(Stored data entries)
::::

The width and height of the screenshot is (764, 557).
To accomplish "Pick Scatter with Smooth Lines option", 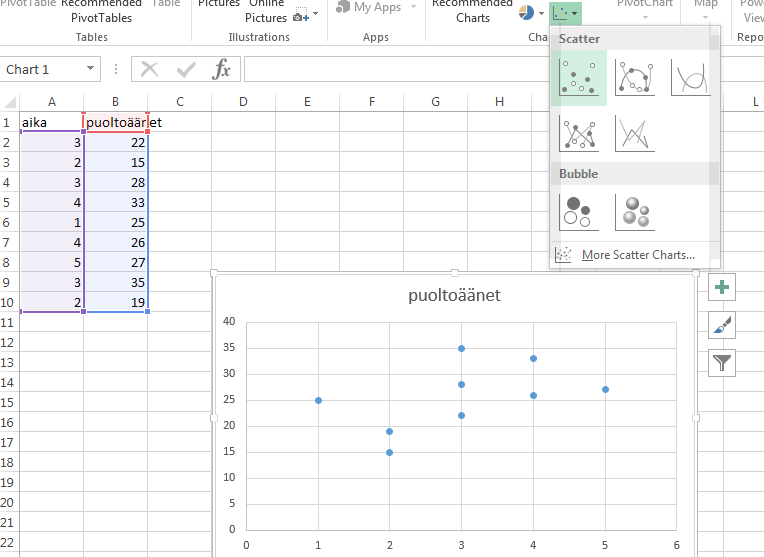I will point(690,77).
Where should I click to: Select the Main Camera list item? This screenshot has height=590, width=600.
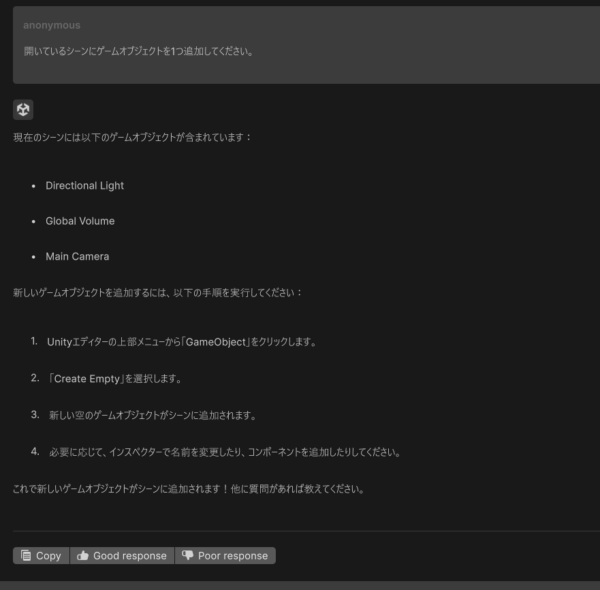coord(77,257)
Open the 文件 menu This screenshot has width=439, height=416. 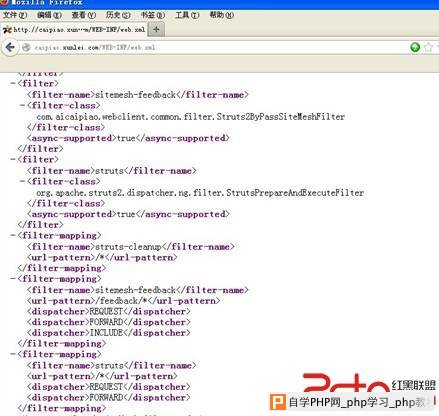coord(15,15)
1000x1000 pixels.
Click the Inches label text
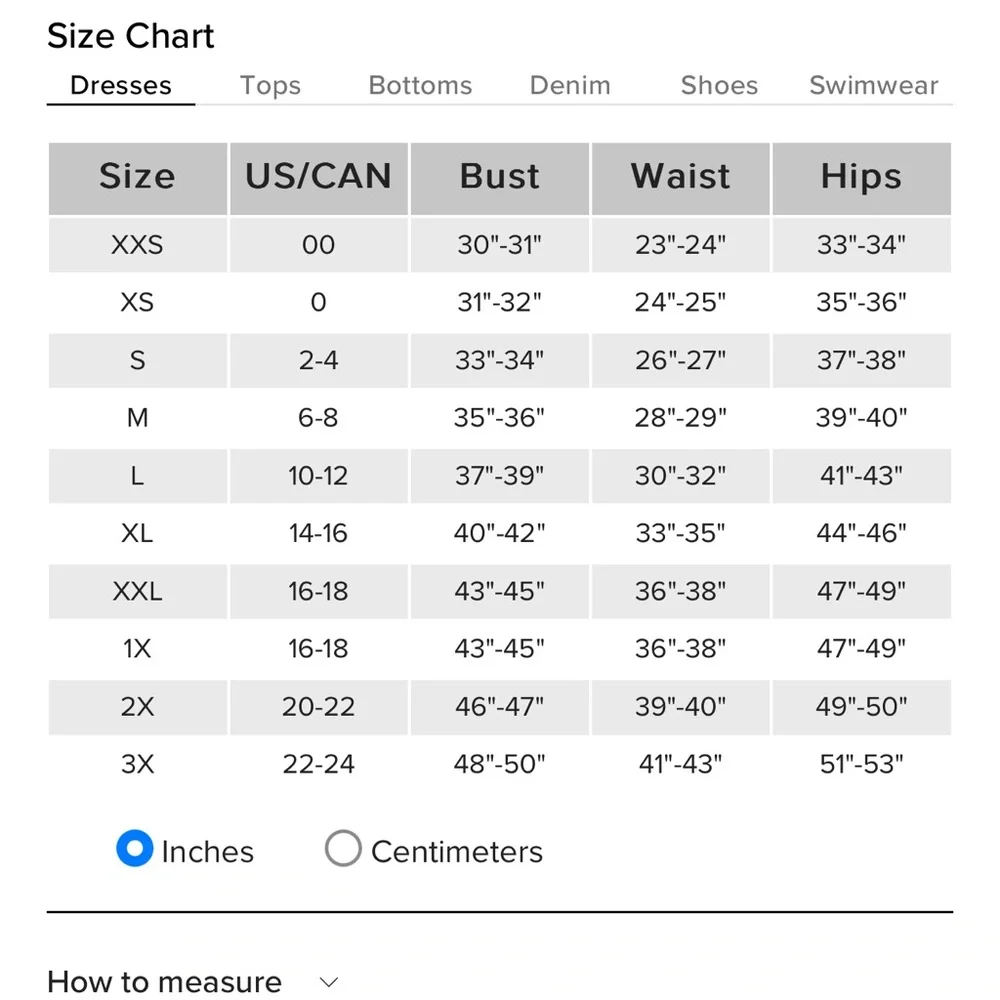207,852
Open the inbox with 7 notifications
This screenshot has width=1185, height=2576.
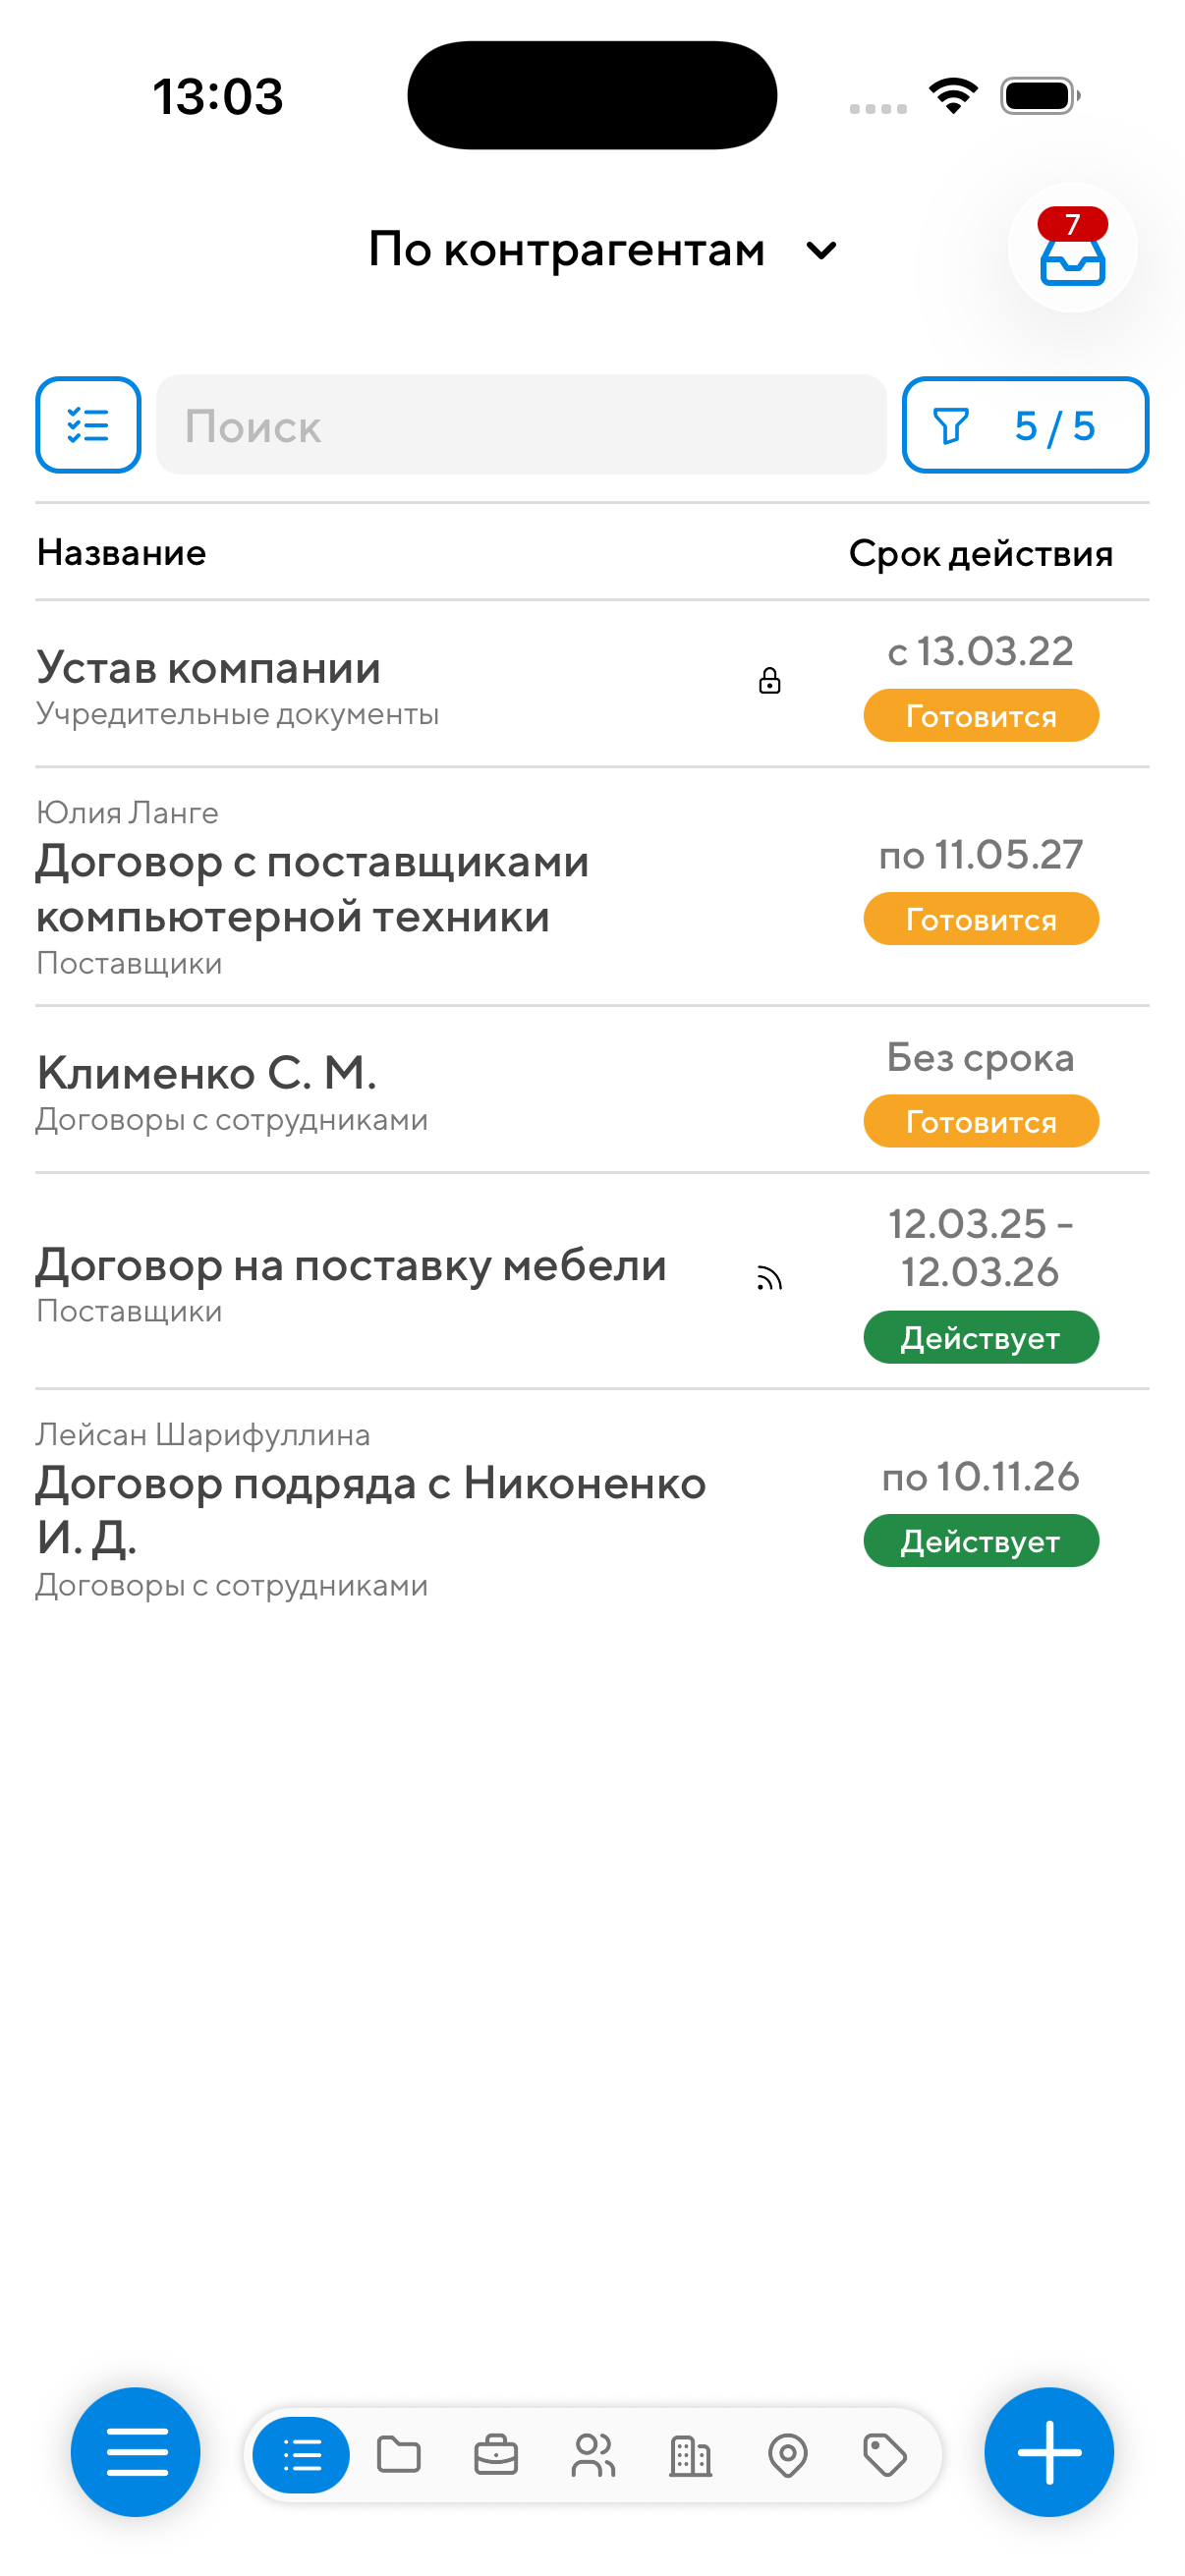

::::

● **What is expected**
All lines between the one that contains "1000x1000 pixels." and the end of the records above, both included, are to be returned exactly as they stand, except for pictures, which are omitted.

● **Solution for this task**
1000x1000 pixels.
Click the Inches label text
207,852
Open the inbox with 7 notifications
This screenshot has width=1185, height=2576.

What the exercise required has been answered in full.